Barbara Roche, the immigration minister, maintains that new primary immigration is needed to overcome technology skill shortages (interview, Jan. 27th).  Last Monday the Home Office released data purporting to show that immigration has not placed a net burden on the social services.

It seems clear that the Labour Government is planning on breaking the 30-year-old implicit compact with the British people that there would be no further primary immigration.

As technology develops, there will always be temporary shortages in this skill or that, but these are pretty short-lived as students and their parents respond to market demand.

Currently, computation departments in the universities are awash with aspiring IT professionals.  In two or three years’ time, there is likely to be a glut.  American data show that, contrary to ministerial assumptions, so-called “high-tech” jobs have accounted for a mere four per cent of new jobs over a 20-year period.

The largest single category of job creation has been for building janitors; even waiters outnumbered computer technicians, systems analysts and computer programmers put together.  Left to itself, any shortage will normally be corrected by increasing the price of supply.  Currently, British industry attracts only about 50 per cent of British engineering graduates, as many choose to work abroad for higher salaries.  If employers are allowed to import people for whom current British salaries represent a fortune, this displacement will continue indefinitely.

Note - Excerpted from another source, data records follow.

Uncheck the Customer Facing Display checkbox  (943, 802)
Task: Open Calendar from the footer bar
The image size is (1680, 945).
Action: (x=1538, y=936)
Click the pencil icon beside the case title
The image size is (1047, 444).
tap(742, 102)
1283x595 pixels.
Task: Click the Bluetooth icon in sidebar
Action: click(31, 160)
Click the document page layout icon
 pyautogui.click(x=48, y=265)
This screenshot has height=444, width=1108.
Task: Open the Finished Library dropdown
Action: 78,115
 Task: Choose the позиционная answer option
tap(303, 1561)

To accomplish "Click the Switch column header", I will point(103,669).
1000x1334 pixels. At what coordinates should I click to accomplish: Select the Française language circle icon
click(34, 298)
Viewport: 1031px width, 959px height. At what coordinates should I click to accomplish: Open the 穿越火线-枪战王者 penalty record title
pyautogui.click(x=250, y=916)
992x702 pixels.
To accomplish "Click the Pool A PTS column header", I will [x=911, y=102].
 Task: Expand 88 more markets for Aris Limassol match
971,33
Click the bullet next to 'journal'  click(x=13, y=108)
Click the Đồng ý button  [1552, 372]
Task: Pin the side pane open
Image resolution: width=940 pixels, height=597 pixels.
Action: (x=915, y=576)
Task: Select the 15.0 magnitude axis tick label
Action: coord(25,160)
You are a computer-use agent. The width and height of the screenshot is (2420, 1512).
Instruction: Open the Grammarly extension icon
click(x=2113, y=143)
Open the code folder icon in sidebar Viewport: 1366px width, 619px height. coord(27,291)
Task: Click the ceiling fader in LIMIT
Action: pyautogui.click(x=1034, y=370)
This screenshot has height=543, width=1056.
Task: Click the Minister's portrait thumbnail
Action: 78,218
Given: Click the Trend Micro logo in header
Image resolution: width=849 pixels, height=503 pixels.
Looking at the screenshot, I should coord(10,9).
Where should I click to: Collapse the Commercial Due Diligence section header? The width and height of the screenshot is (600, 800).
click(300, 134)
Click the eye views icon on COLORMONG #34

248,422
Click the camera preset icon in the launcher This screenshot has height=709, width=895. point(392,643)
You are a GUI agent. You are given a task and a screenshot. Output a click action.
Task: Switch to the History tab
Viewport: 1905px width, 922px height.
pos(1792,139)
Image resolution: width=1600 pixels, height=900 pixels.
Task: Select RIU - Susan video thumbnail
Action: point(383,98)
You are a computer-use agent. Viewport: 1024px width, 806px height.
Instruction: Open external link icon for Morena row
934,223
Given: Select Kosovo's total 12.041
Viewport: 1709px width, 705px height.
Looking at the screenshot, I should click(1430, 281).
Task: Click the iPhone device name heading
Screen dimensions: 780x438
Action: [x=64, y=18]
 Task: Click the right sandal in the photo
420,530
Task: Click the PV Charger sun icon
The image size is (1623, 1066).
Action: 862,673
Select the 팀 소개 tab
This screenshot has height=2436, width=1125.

The “ethical” dimension to which Mrs Roche referred in her interview should therefore start not with the needs of asylum seekers, but with the frequently expressed wishes of the British people that the demographic make-up of the population of this congested island should not be further changed without their explicit consent.  At the same time, employers should be told that imported labour will not be allowed to undermine the market for the products of our own education system.